Stated exercise. Could you duplicate everything from "Mr EA Ennis" down to "dismiss the complaint." in the 1858 court report below, word for word?

Extract to read.
# # # # # # #

Celebrity Lion Hunter Arrested for Indecent Exposure on Sandymount Strand, 1858

View of Irishtown from Sandymount, by James Arthur O’Connor (1792-1841), via Wikiwand.

From the Freeman’s Journal, 27 February 1858:

“Mr Gordon Cumming, the celebrated lion hunter, was brought before the magistrate at College-street police office on Tuesday last, charged by a young and interesting looking female, named Margaret Jevans, and a number of other young girls, belonging to the neighbourhood of Sandymount, with having indecently exposed himself to them and in their presence.

Mr EA Ennis appeared for the prisoner and stated that the charge preferred against his client was unfounded and called upon the bench to dismiss the complaint.

Margaret Jevans was sworn and examined.  She deposed that she is about eleven years of age; that she resides with her father, who is a smith by trade, and also follows the business of a licensed vintner.  Witness was in the habit of going every morning to the Convent School at Sandymount.  Between the hours of 10 and 11 o’clock in the forenoon of Thursday last she was going to school on the road thither the prisoner met her; he had his clothes open (The young girl here described facts not fit for publication).  Witness did not go near him, as he retreated into a corner; he then went away in the direction of Balls’s bridge; witness went to school and did not say anything of the circumstances to any one; but she heard other girls in the school speak in her hearing about what had been done to themselves by a man on the road; she also heard them describe the kind of person who had so acted; witness, on hearing these remarks, said ‘That is the man I saw.’ The other girls then brought witness to the schoolmistress, to whom she detailed and described what she herself had seen and observed.

# # # # # # #

Available data.
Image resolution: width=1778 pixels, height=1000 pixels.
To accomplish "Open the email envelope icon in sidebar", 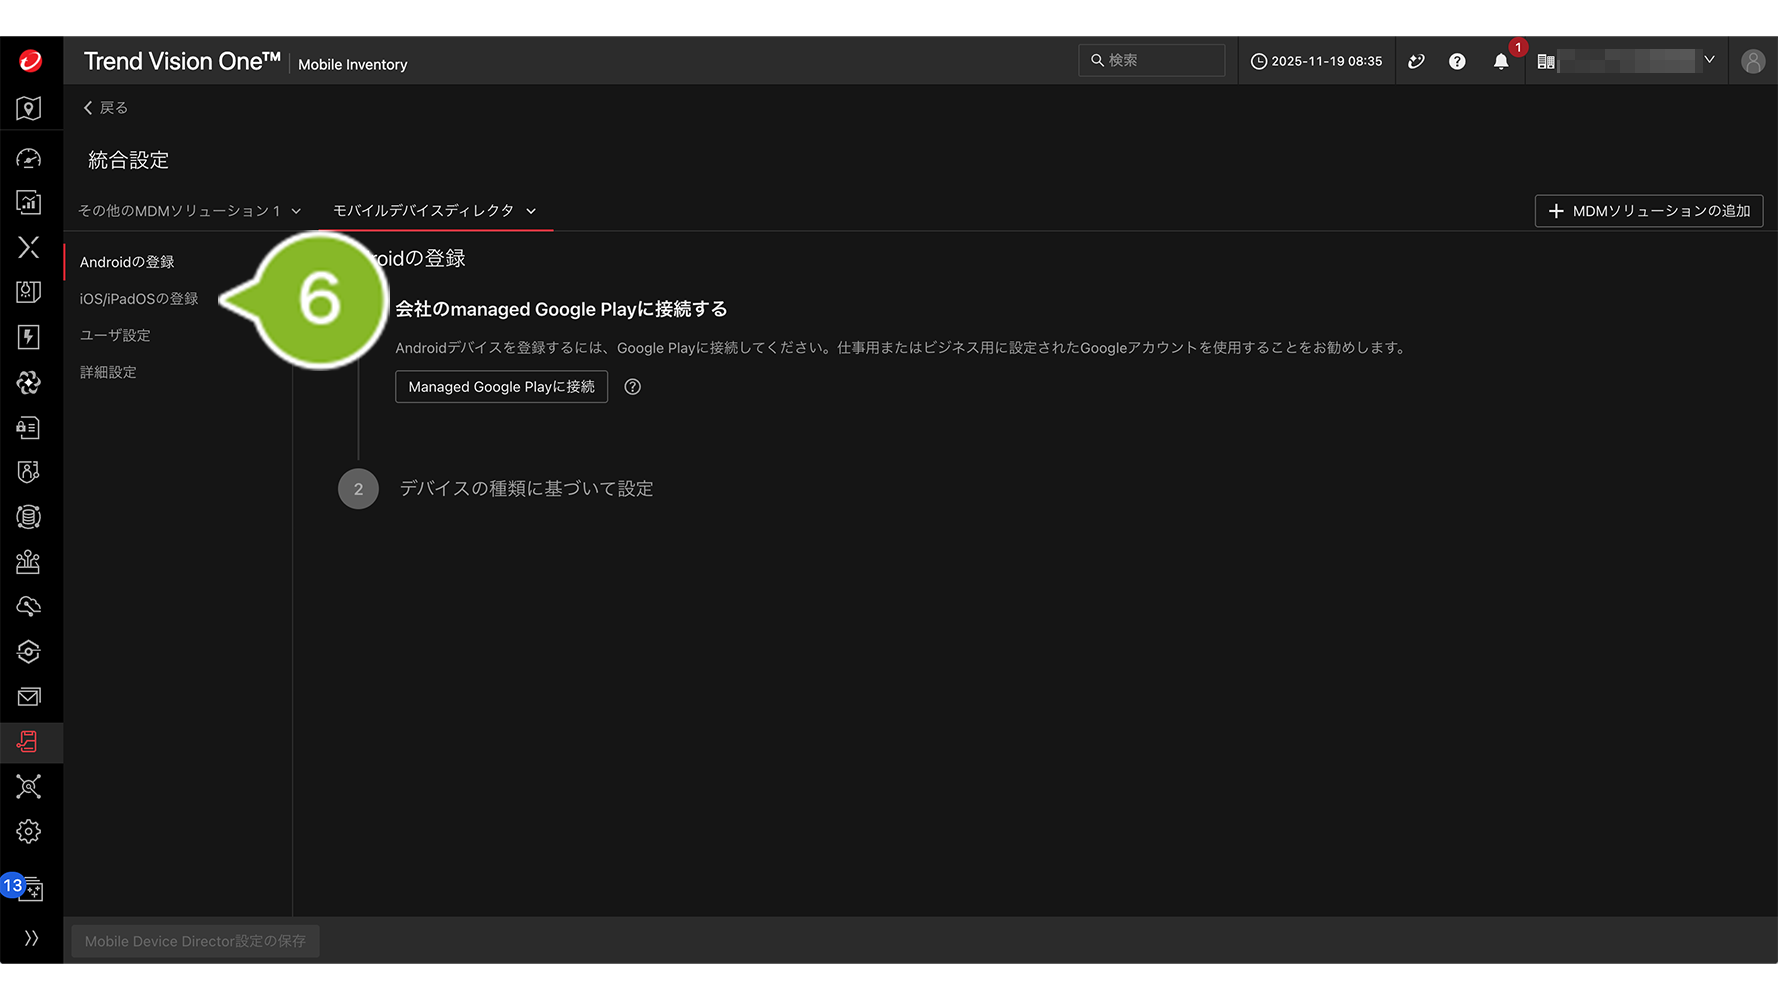I will click(x=29, y=697).
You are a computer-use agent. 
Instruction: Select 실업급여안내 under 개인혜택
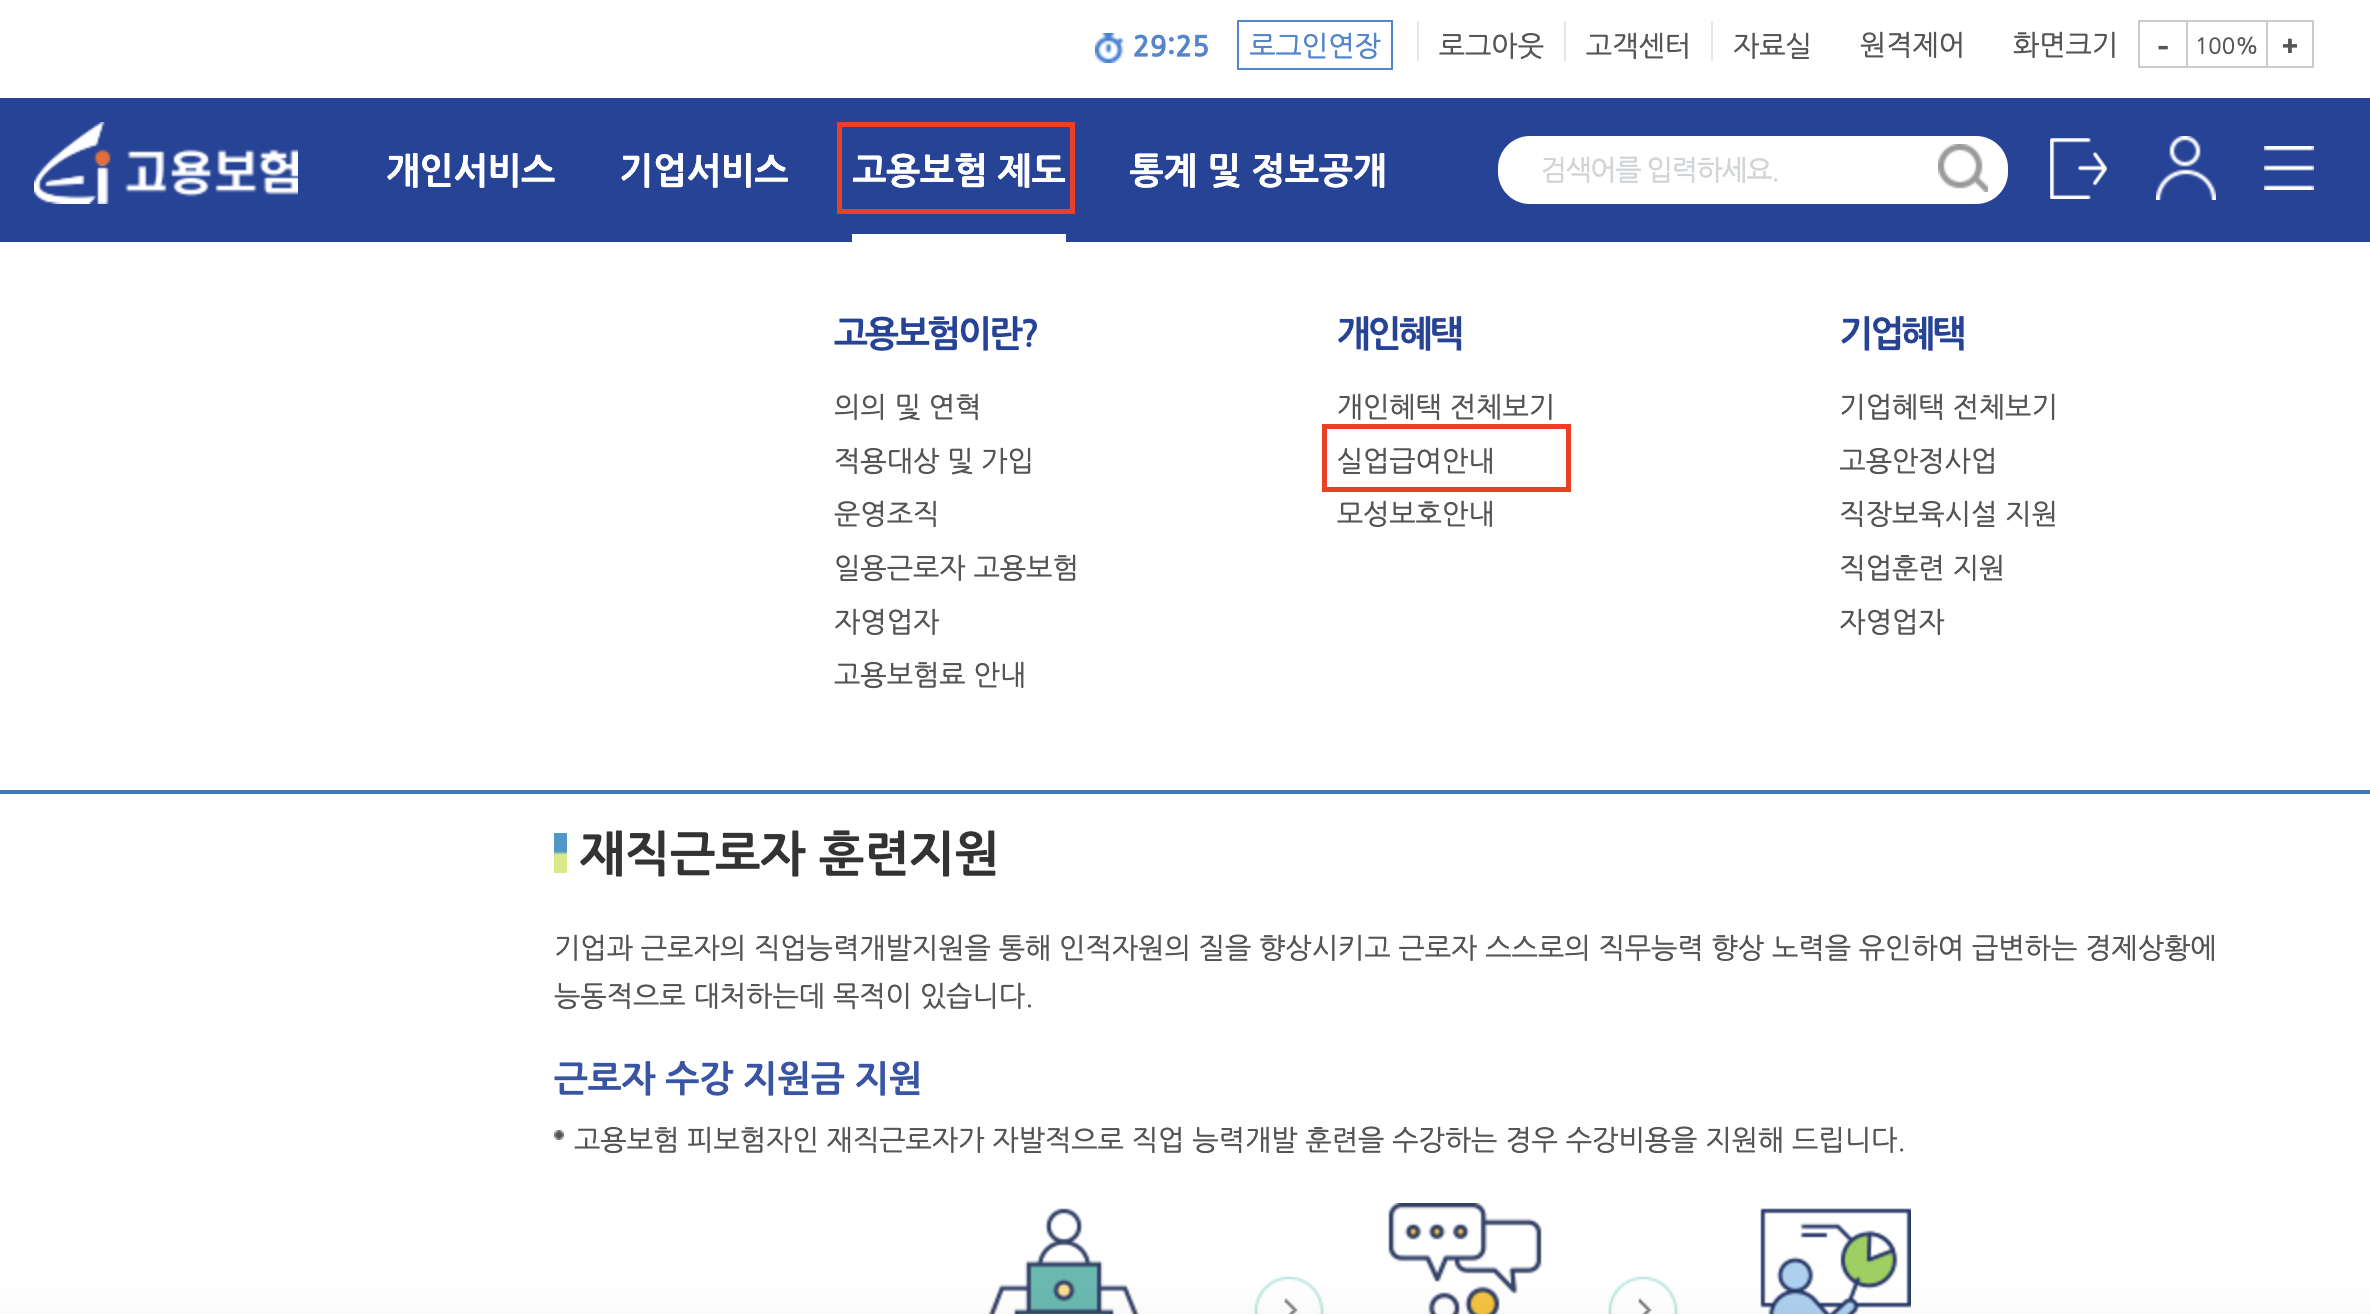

# # # # # # #

Expected answer.
Mr EA Ennis appeared for the prisoner and stated that the charge preferred against his client was unfounded and called upon the bench to dismiss the complaint.